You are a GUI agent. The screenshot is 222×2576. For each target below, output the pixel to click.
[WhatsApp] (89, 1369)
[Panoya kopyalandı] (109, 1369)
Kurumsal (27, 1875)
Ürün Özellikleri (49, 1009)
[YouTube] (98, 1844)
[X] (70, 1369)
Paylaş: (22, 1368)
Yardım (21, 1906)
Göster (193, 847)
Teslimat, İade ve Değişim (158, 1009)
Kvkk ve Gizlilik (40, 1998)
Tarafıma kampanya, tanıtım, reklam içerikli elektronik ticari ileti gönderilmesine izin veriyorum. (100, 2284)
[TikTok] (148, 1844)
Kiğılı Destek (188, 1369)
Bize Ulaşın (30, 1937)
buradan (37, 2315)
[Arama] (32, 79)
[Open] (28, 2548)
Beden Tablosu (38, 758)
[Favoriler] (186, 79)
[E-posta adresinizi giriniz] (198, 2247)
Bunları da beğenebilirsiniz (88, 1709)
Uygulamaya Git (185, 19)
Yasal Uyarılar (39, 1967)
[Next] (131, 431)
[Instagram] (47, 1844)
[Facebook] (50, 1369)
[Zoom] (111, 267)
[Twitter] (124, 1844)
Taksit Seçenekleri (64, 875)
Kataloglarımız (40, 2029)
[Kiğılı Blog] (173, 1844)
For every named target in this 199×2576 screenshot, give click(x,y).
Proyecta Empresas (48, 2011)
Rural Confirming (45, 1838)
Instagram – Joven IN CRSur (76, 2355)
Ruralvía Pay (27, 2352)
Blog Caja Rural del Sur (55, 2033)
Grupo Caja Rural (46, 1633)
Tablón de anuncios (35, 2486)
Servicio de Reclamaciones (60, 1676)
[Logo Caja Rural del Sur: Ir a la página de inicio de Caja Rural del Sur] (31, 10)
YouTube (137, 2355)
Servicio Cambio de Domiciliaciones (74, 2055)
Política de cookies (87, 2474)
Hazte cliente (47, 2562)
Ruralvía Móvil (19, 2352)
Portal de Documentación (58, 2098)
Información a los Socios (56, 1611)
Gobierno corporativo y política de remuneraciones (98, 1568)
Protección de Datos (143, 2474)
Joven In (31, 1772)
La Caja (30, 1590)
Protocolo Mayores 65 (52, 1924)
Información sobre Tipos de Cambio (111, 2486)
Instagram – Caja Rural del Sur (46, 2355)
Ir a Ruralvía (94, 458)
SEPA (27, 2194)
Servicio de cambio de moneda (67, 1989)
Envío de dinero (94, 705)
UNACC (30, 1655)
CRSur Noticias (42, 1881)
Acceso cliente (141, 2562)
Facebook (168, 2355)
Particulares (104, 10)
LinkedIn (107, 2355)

--- PROBLEM TO WORK ON ---
Say how many lines in the entries include the word "Servicio", with no text around the number.

--- EXERCISE RESPONSE ---
3